Was her mistake being too vague? Was it watering down her answer with six separate qualifiers? Was it general incoherence?
No, sorry, central bankers are supposed to be vague and incoherent. Yellen’s alleged error, believe it or not, was excessive specificity. Fed-watchers objected to “six months,” no matter how much she qualified it with “hard to define,” “probably,” “something on the order of,” around,” “or that type of thing,” and “it depends.”
At this point, you might think that Fed-watchers are a bit silly. You would not be wrong. Yellen was talking about decisions she won’t confront until early 2015 at the earliest. The overwhelming thrust of her remarks was that the Fed is basically staying the course, keeping its foot on the economic gas with extremely loose monetary policy for the foreseeable future. But even aside from her gaffe, markets and market analysts reacted as if she had announced she was tapping the brakes.
Let’s just review where things stand. The Fed’s key interest rate has been essentially zero for more than five years, and the Fed expects it to stay that way for quite a while. The Fed is providing additional monetary stimulus through “quantitative easing,” buying government securities to boost economic activity. In December, the Fed announced it would “taper” its bond-buying, and it has reduced its purchases by $10 billion a month, but it will still blast another $55 billion into the economy in April. It’s not tapping the brakes; it’s just applying a smidgeon less gas.
Ever since former Chairman Ben Bernanke started talking about the taper almost a year ago, Fed-watchers have been wigging out about the end of easy money. The fear was that the taper would boost long-term interest rates and kill the recovery. But since the taper began, long-term interest rates have not gone up at all. The stock market has done fine. The labor market has improved modestly.
The downside of loose monetary policy is that it can trigger inflation. But after years of extraordinarily loose policy, inflation is still well below the Fed’s 2 percent target. It’s too low. And 6.7 percent unemployment is still too high. The Fed had suggested last year that it would consider tightening policy after unemployment dropped to 6.5 percent, but Yellen put the kibosh on that on Wednesday. Instead, the Fed will monitor the data and react accordingly, as it always does.
Nevertheless, Fed-watchers seemed to conclude that Yellen was being more hawkish than expected, showing too much confidence in relatively optimistic Fed forecasts that have been overly optimistic in the past. “Yellen Debut Rattles Markets,” the Wall Street Journal reported. “Federal Reserve Lays Groundwork For First Interest Rate Hike,” the Washington Post concluded.
Well, someday, sure.
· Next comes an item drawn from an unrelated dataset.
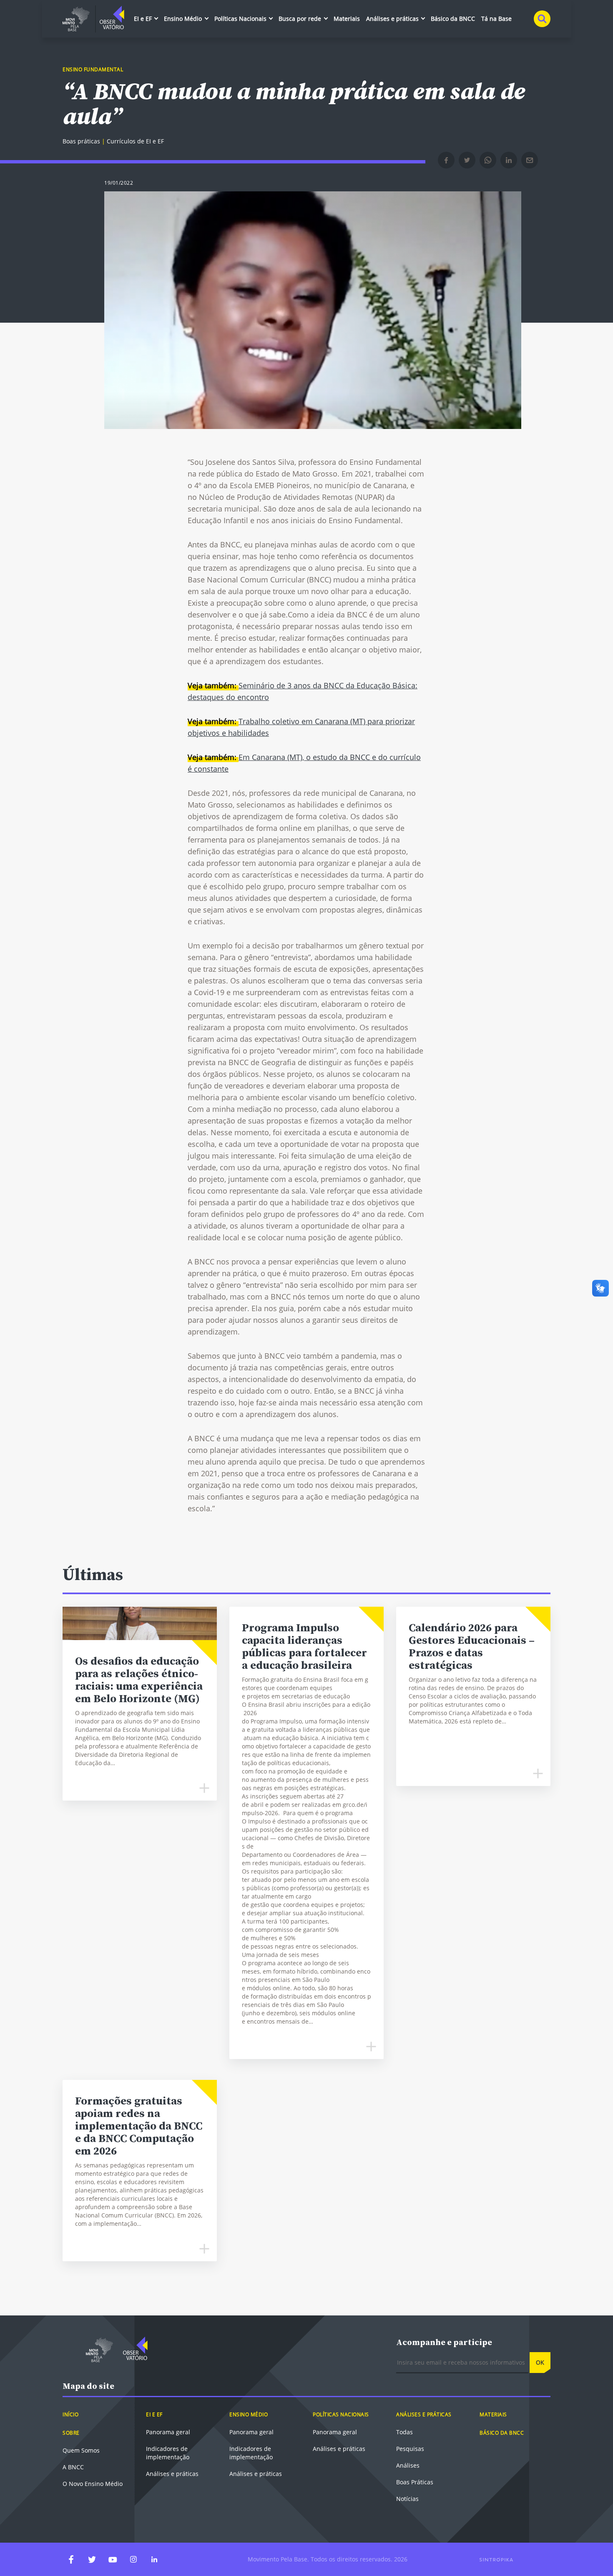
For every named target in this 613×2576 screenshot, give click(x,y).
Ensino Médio (183, 19)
If you parse her words carefully enough, maybe Yellen’s rhetoric was marginally more hawkish than expected. But she was also explicit: Her main concern is jobs, not inflation, and loose money is still appropriate.
“Unemployment is still elevated,” she said. “Underemployment and long-term employment remain significant concerns. Inflation is still running significantly below [our] objective. These conditions warrant the continuation of highly accommodative policy.”
There weren’t any qualifiers in that statement. Yellen just said the Fed is going to keep doing what it’s doing. Unless you’re playing in the bond markets, or have some other business reason to focus on potential quarter-point differences in 2015 interest rates, that’s pretty much all you need to know. But if you think Yellen’s clear statement of policy means more than her off-the-cuff, highly-hedged, inscrutable definition of “a considerable time,” well, you’ll never be a Fed-watcher.